- **Task prompt**
Return, from the listing that follows, each line containing the word "next".

- **Data provided**
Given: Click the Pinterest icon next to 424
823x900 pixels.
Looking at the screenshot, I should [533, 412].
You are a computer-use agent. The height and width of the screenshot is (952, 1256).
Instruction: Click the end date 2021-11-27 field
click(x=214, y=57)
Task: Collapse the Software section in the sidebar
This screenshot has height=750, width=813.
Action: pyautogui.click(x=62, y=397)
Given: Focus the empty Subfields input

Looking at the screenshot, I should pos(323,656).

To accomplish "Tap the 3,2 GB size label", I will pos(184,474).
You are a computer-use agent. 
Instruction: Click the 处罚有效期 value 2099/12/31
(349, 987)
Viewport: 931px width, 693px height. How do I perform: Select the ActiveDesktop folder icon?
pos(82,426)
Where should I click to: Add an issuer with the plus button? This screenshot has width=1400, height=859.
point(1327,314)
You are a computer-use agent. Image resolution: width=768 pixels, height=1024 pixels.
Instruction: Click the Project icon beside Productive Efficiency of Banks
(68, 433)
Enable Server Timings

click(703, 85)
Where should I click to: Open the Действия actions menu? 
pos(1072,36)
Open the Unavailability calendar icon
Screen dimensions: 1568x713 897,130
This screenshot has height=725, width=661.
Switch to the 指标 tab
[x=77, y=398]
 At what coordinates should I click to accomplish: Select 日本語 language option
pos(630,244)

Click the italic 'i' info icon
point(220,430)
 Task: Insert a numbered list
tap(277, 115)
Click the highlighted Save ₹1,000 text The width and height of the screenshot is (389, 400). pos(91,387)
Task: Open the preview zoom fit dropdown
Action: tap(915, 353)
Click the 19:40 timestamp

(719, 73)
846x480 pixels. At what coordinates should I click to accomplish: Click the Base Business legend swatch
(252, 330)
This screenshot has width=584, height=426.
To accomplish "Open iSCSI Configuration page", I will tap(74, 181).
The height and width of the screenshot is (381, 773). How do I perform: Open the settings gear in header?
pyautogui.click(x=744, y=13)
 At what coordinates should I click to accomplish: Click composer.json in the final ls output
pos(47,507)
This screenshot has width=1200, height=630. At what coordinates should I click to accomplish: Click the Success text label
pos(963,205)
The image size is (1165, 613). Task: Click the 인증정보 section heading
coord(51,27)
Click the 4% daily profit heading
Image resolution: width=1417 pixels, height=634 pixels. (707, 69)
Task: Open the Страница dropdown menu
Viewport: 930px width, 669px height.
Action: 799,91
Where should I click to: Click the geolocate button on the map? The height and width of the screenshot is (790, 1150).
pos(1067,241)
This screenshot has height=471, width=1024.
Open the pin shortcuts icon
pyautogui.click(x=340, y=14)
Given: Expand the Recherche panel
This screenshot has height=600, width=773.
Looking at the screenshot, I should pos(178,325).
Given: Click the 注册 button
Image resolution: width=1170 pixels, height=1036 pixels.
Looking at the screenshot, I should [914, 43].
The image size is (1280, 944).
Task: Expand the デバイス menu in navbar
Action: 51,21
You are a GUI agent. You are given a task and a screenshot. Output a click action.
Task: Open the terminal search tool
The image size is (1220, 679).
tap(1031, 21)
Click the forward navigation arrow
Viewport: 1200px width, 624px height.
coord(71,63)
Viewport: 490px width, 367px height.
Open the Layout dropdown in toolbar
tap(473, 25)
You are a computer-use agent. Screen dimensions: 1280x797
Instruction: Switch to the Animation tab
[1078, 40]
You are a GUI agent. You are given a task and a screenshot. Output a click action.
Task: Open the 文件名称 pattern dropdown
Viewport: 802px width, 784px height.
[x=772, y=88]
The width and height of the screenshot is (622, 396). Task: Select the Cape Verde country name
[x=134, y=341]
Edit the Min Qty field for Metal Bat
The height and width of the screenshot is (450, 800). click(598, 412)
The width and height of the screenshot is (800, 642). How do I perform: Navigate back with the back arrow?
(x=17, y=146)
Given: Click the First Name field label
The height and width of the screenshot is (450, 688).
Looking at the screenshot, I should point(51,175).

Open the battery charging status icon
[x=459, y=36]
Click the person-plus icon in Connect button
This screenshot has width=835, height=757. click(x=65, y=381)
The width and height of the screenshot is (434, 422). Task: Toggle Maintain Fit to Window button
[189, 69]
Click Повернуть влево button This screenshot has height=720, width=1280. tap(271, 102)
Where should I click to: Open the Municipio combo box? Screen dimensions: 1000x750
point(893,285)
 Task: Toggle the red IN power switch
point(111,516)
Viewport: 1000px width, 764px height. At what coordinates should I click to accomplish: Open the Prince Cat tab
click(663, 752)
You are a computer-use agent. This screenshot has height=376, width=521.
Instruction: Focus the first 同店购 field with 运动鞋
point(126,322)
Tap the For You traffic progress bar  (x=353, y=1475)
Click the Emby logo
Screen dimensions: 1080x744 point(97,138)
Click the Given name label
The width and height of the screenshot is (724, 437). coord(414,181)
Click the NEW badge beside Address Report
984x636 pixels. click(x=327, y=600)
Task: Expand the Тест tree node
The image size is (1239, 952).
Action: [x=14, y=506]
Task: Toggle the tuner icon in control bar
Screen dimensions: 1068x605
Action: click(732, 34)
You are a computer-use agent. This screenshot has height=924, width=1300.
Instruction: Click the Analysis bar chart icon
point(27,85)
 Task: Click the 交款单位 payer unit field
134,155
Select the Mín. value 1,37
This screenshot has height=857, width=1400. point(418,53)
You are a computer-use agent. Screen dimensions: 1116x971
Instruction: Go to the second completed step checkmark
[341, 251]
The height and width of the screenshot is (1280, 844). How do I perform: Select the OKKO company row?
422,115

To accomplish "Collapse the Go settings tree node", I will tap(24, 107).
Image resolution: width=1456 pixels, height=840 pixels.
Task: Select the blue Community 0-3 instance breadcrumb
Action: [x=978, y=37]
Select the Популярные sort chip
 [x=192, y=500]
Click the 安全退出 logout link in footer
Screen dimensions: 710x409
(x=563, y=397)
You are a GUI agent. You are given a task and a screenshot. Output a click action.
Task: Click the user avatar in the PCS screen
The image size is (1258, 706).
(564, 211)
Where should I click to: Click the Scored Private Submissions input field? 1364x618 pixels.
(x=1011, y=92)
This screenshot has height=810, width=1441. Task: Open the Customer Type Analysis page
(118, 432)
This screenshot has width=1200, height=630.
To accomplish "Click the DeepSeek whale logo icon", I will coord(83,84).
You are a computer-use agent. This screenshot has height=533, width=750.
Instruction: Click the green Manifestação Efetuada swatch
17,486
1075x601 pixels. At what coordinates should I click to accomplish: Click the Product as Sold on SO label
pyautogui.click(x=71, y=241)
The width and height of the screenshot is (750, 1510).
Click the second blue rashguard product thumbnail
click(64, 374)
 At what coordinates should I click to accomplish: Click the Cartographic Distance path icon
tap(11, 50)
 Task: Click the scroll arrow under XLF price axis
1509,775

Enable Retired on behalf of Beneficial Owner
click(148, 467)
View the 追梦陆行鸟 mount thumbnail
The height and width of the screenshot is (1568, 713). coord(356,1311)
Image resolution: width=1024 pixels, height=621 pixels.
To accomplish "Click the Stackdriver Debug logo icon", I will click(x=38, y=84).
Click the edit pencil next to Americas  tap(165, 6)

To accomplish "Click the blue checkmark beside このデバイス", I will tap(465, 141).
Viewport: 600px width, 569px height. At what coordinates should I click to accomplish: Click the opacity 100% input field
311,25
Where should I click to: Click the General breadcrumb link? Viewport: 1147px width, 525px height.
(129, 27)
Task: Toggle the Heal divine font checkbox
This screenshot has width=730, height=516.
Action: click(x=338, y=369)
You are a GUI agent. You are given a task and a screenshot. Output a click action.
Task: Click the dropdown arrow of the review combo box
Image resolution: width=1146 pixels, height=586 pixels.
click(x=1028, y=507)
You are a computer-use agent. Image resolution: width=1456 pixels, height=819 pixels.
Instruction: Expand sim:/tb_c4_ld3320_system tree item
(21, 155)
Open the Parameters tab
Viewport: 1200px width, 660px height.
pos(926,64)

- **Output for this exercise**
Given: Click the Pinterest icon next to 424
Click the edit pencil next to Americas  tap(165, 6)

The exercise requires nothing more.